By Christian Fraser
BBC News, Rome
Padre Pio was born the son of poor farmers from southern Italy
For 50 years he was said to have borne the bleeding wounds of Jesus.
His followers said he could see into the future and be in two places at once.
Forty years since his death, Padre Pio, now officially Saint Pio of Pietrelcina, continues to move and inspire millions of followers worldwide.
On Thursday, to mark the anniversary of his death, his body will go on display in a glass coffin at his friary at San Giovanni Rotondo, in Puglia, southern Italy.
Already some 700,000 people have registered to visit the sanctuary. Millions more are expected through the year.
The church says entrance to the crypt is free and no decision has yet been taken on how long the coffin will remain on show.
Padre Pio's body was exhumed in March. The Capuchin friars said it was in "surprisingly good condition".
No special measures were taken to preserve the body when he was buried in 1968. It was injected with formalin, but only to preserve it better during the following days in which the devotees filed past the coffin.
Archbishop Domenico D'Ambrosio, who led the service to exhume the body, said: "We could clearly make out the beard. The top part of the skull is partly skeletal but the chin is perfect and the rest of the body is well preserved. The knees, hands and nails all clearly visible."
Since then it has been treated by a mortician to make the face more recognisable.
But there is still one thing missing. The stigmata.
Neither his feet nor his hands show any signs of the wounds from which, the church says, he bled spontaneously for much of his life.
Padre Pio was born Francesco Forgione, the son of poor farmers from southern Italy. He joined the Capuchin order at the age of 15 but it was not until he was 23 that the wounds started to appear.
In 1911, he wrote to his spiritual adviser, Padre Benedetto, describing something unusual that had happened to him.
A statue of Padre Pio drew crowds after reports that it shed tears of blood
"I can neither explain nor understand it," he said.
"In the middle of the palms of my hands a red mark appeared, about the size of a penny, accompanied by acute pain in the middle of the red marks.
"The pain was more pronounced in the middle of the left hand, so much so that I can still feel it. Also under my feet I can feel some pain."
As word of his miracles spread, the cult following grew.

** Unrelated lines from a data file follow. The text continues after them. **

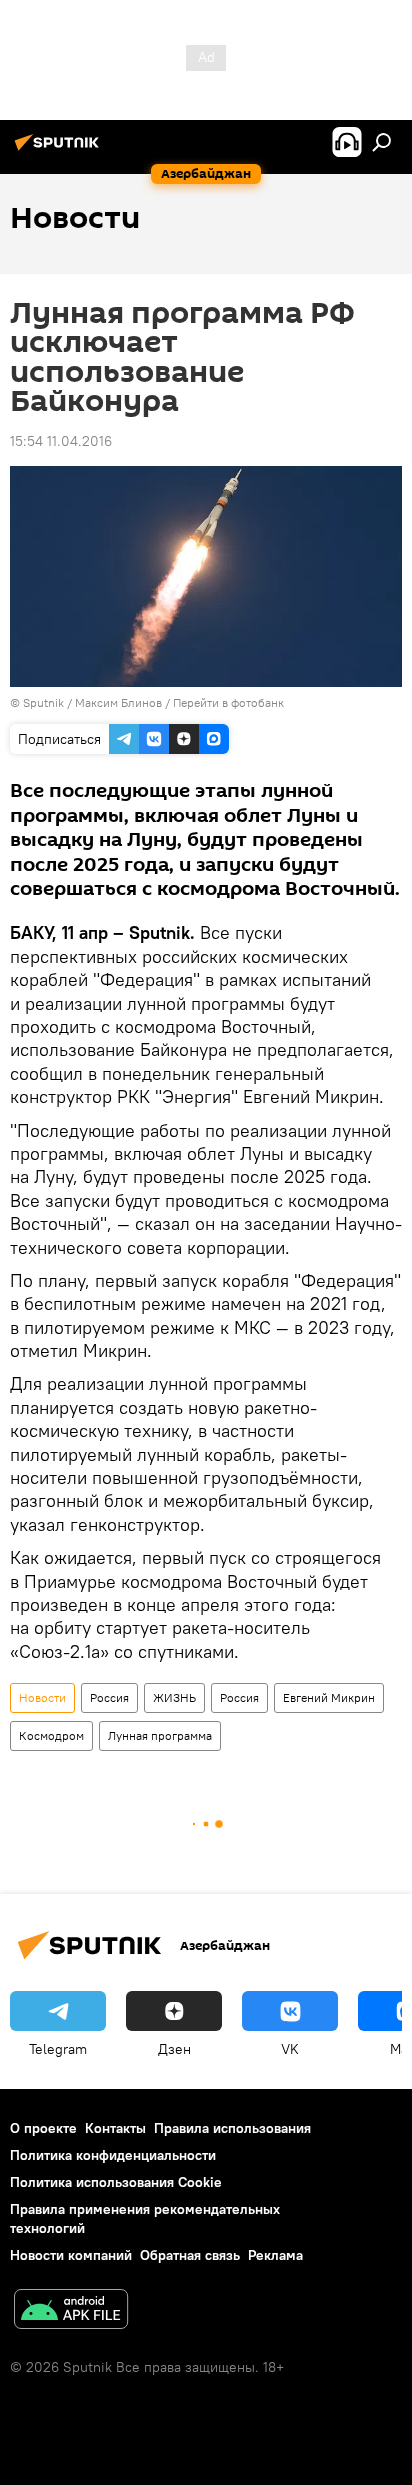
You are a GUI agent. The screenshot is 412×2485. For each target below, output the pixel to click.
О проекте (43, 2128)
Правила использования (232, 2128)
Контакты (115, 2128)
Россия (109, 1697)
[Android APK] (71, 2311)
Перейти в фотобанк (228, 702)
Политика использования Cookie (116, 2182)
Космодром (51, 1735)
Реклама (275, 2255)
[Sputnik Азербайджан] (60, 150)
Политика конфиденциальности (113, 2155)
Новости (42, 1697)
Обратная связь (190, 2255)
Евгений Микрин (329, 1697)
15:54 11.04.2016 (61, 441)
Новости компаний (71, 2255)
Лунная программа (160, 1735)
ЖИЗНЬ (174, 1697)
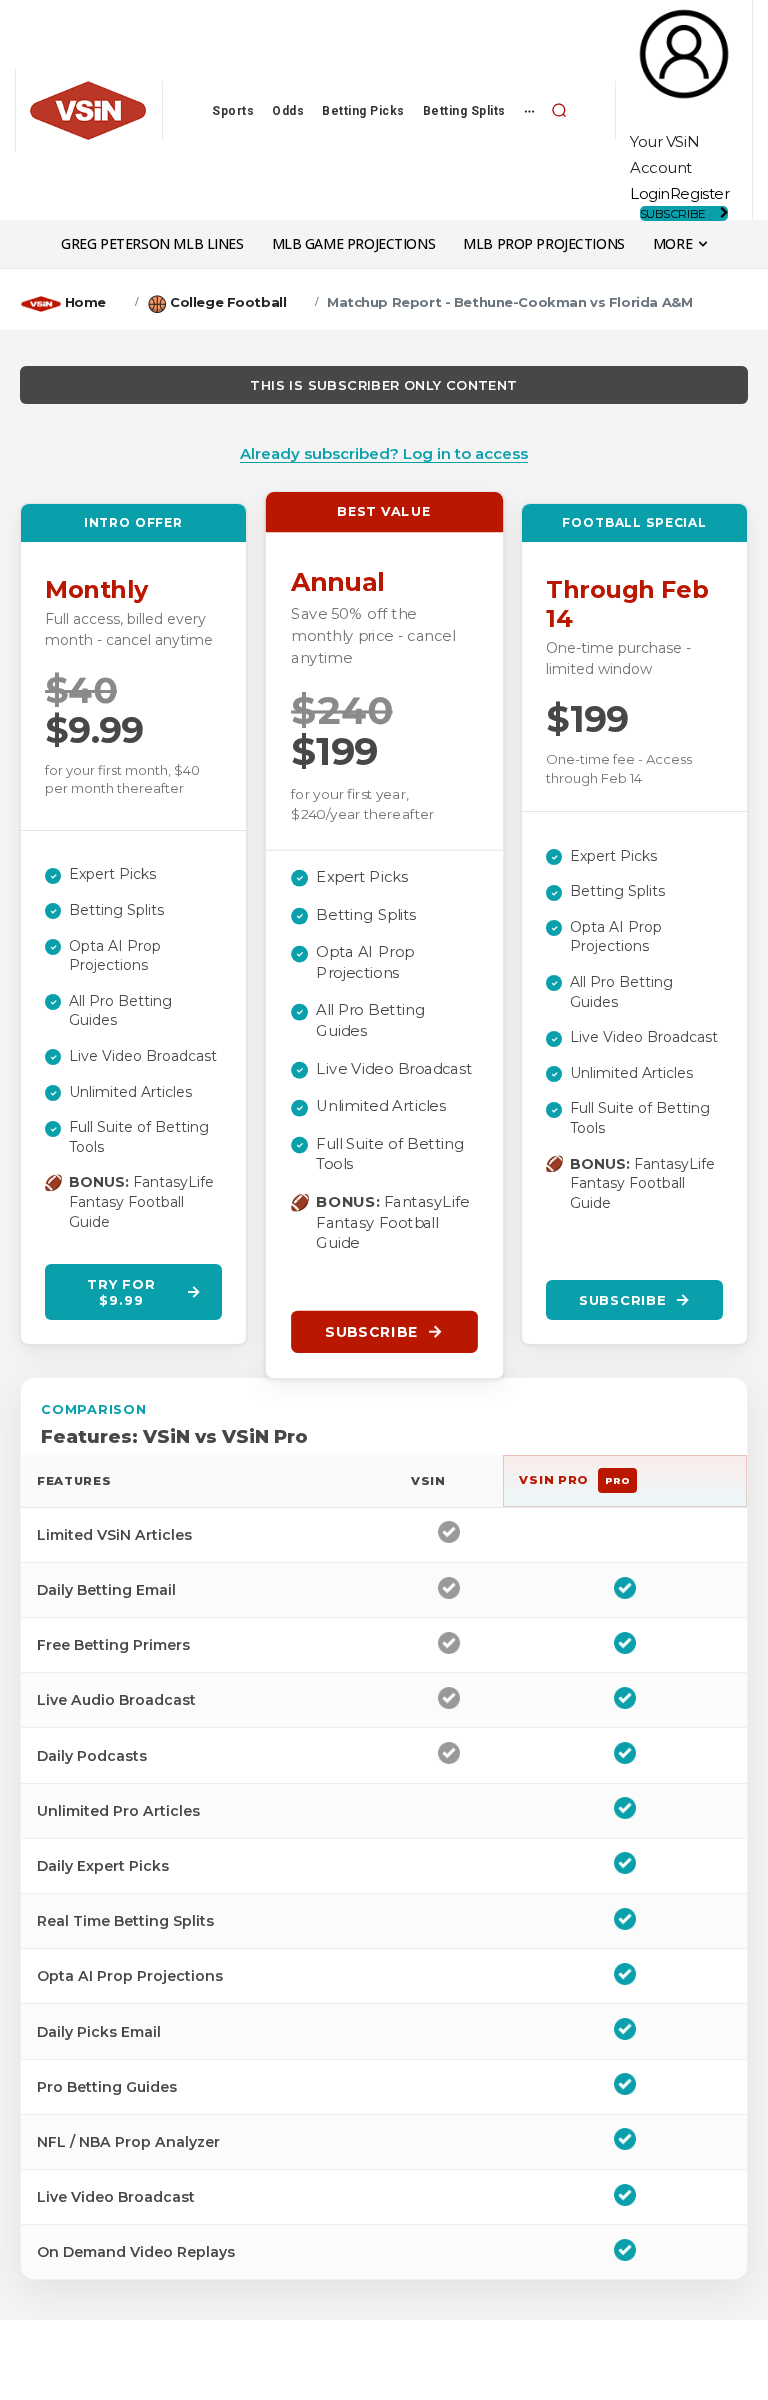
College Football (228, 302)
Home (85, 302)
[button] (559, 110)
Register (700, 193)
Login (650, 193)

It alarmed the Catholic Church.
At one point, he was banned from celebrating Mass in public, although one of those who was said to have made a pilgrimage to Foggia for confession with him was a young Pole who would later become Pope John Paul II - and make Padre Pio a saint.
More recently the sceptics have cast doubt on the miracles he performed. The founder of Rome's Catholic University hospital concluded Padre Pio was "an ignorant and self-mutilating psychopath who exploited people's credulity".
Last year, historian Sergio Luzzatto suggested Padre Pio was a self-harmer who had used carbolic acid to create the wounds.
The research was based on a document found in the Vatican's archive: the testimony of a pharmacist from San Giovanni Rotondo and from whom he had ordered four grams of acid.
According to the pharmacist, Padre Pio had asked her to keep the request secret, saying it was to sterilise needles.
The document was examined but dismissed by the Catholic Church during Padre Pio's beatification process.
Today the essence of his condition remains a mystery. He is said to have lost a cup of blood a day through his wounds and yet never showed any signs of anaemia.
The wounds were never infected. He ate very little: one account states that he went 20 days on only the Eucharist without any other nourishment.
And so, despite the scepticism that has grown in some quarters, Padre Pio still fascinates and enchants millions around the world.
In Italy, Padre Pio is big business.
His portrait hangs from rear-view mirrors, in dry cleaners, in restaurants and police stations.
His following has transformed the small town of San Giovanni Rotondo.
It is now a centre for pilgrims from around the world. A modern hospital has been built for those seeking cures and, in 2004, a vast new church, designed by internationally renowned architect Renzo Piano, was officially consecrated.
It cost the church $36 million to build and can hold 30,000 pilgrims.